» **Job**
In the records, reproduce the lines from the one containing "1445x867 pixels. How" through the one containing "The width and height of the screenshot is (800, 450).", substituting "Raw tab" for "Hex tab" and leaving everything else unchanged.
──────────────────────────────
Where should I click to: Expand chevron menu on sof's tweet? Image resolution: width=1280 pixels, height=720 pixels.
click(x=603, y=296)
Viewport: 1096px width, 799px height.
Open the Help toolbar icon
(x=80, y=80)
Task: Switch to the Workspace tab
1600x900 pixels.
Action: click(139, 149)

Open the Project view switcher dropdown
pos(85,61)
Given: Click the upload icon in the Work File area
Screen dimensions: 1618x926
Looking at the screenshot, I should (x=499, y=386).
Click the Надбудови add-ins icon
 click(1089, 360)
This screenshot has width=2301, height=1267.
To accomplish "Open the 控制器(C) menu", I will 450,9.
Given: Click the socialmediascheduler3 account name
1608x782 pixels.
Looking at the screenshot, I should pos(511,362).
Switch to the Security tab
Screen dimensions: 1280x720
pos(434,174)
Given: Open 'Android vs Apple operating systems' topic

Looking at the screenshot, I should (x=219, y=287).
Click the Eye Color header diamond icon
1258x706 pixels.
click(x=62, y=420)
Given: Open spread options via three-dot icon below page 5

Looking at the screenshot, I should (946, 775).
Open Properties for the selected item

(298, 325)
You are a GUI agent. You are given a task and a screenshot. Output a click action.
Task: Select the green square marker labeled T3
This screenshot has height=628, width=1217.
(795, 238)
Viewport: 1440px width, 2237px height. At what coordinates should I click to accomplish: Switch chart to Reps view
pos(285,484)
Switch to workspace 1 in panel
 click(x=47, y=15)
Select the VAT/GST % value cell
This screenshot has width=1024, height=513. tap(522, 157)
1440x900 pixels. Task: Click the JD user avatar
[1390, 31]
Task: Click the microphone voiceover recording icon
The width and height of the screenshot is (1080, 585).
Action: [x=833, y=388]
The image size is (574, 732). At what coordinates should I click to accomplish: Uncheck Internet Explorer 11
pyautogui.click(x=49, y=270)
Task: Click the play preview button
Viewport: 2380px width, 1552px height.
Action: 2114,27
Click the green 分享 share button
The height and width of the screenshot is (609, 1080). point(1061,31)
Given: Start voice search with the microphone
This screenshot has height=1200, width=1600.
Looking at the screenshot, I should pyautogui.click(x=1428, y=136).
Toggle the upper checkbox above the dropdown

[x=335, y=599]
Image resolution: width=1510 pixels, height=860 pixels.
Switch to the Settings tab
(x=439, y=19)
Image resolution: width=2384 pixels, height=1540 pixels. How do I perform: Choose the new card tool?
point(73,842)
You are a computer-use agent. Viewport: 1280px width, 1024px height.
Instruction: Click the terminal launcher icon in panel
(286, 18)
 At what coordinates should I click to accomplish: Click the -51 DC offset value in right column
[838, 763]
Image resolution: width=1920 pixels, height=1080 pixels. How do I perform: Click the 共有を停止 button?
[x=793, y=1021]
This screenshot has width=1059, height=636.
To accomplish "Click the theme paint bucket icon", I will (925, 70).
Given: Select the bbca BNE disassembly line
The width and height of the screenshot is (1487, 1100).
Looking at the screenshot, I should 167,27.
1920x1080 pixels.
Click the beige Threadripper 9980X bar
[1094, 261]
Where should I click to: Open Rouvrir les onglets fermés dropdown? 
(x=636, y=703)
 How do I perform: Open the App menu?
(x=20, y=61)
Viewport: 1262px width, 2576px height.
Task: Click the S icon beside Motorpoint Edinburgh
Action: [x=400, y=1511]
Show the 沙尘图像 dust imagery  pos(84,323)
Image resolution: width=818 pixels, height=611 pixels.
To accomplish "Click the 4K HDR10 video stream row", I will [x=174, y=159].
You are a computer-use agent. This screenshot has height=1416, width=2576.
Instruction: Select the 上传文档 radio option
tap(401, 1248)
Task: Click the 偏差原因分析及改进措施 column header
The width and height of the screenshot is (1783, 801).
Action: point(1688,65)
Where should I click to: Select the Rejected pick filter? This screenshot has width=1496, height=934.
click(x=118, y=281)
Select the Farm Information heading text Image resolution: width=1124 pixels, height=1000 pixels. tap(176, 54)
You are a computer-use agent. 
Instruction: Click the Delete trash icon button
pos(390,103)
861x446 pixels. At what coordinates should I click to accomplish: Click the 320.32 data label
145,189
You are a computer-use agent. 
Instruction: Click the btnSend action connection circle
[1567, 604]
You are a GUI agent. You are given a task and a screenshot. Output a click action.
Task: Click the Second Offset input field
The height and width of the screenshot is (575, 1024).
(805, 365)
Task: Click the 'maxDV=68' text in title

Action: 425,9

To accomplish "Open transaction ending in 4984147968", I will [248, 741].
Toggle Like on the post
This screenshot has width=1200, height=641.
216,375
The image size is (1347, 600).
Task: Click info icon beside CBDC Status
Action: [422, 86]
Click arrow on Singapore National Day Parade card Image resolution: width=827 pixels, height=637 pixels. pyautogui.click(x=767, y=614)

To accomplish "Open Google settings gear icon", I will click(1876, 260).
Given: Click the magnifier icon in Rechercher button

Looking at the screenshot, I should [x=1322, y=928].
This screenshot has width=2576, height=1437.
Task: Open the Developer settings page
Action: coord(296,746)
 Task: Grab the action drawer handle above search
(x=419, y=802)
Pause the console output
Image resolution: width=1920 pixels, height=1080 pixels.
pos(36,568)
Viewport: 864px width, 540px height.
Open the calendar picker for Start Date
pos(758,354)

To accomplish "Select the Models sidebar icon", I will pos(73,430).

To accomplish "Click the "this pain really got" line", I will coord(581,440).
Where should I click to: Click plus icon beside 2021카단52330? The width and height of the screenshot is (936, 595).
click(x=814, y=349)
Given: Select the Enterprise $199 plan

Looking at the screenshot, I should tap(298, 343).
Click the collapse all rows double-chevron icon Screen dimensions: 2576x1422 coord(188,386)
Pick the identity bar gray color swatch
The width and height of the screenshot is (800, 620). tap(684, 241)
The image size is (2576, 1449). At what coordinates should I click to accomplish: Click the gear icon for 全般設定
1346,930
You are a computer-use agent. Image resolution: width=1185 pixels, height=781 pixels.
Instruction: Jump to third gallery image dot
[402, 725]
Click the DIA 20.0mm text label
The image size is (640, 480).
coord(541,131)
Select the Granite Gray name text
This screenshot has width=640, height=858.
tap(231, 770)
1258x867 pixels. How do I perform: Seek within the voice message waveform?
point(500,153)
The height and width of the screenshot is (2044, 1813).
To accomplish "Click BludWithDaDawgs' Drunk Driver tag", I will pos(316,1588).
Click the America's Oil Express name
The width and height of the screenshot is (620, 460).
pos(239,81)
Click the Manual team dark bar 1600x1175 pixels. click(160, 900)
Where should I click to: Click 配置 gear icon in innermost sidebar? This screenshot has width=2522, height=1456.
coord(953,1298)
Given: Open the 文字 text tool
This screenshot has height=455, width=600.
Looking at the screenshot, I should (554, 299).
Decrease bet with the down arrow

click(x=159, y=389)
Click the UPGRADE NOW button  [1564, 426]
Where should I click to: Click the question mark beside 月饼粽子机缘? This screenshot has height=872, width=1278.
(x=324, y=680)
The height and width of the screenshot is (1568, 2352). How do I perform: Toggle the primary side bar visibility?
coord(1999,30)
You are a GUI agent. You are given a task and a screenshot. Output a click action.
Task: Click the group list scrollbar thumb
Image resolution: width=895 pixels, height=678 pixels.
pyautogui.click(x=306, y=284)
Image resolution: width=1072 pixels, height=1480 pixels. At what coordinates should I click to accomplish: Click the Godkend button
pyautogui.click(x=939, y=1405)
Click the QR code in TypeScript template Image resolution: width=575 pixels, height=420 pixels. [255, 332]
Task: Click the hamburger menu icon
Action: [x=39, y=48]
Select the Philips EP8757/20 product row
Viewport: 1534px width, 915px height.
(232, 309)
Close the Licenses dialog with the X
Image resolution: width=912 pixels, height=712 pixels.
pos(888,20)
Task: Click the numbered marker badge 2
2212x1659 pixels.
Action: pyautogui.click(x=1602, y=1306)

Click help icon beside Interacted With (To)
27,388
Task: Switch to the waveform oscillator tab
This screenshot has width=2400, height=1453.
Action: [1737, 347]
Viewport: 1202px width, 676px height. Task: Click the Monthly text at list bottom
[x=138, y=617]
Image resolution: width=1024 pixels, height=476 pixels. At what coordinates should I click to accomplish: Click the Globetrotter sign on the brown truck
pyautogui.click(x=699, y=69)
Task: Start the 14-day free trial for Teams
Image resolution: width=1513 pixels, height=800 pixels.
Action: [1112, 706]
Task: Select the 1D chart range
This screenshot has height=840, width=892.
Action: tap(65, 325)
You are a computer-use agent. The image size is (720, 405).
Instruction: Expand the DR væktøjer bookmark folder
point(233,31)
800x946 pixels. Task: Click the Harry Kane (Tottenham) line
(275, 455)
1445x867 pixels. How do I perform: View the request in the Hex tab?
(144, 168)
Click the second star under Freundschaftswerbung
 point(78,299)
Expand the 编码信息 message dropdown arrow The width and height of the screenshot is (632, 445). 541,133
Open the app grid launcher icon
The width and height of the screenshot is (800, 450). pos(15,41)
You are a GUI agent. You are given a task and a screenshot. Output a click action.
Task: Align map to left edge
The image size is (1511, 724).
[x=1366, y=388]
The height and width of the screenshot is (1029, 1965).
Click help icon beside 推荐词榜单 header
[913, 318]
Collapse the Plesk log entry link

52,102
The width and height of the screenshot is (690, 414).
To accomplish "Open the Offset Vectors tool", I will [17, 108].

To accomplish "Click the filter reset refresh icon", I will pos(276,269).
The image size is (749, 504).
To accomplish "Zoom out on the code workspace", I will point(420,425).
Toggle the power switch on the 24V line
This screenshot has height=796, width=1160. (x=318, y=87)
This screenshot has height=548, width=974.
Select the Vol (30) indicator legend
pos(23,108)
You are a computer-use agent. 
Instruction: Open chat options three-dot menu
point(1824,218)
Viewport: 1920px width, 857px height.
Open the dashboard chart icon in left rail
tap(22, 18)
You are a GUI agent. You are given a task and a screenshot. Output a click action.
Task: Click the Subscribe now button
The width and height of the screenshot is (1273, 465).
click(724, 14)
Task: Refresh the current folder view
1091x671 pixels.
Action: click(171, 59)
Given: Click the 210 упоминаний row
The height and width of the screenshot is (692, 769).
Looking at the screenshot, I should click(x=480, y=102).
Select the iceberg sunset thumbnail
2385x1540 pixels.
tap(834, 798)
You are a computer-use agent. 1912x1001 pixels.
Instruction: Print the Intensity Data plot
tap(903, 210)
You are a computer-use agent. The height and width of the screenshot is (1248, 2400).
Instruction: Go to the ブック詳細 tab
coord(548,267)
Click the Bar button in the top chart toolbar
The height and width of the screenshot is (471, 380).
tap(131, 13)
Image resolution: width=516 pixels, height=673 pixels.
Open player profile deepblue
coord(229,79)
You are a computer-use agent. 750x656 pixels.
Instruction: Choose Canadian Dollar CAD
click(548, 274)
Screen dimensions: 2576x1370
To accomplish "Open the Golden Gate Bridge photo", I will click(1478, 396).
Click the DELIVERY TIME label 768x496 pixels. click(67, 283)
──────────────────────────────
» **Exercise solution**
1445x867 pixels. How do I perform: View the request in the Raw tab?
(144, 168)
Click the second star under Freundschaftswerbung
 point(78,299)
Expand the 编码信息 message dropdown arrow The width and height of the screenshot is (632, 445). 541,133
Open the app grid launcher icon
The width and height of the screenshot is (800, 450). pos(15,41)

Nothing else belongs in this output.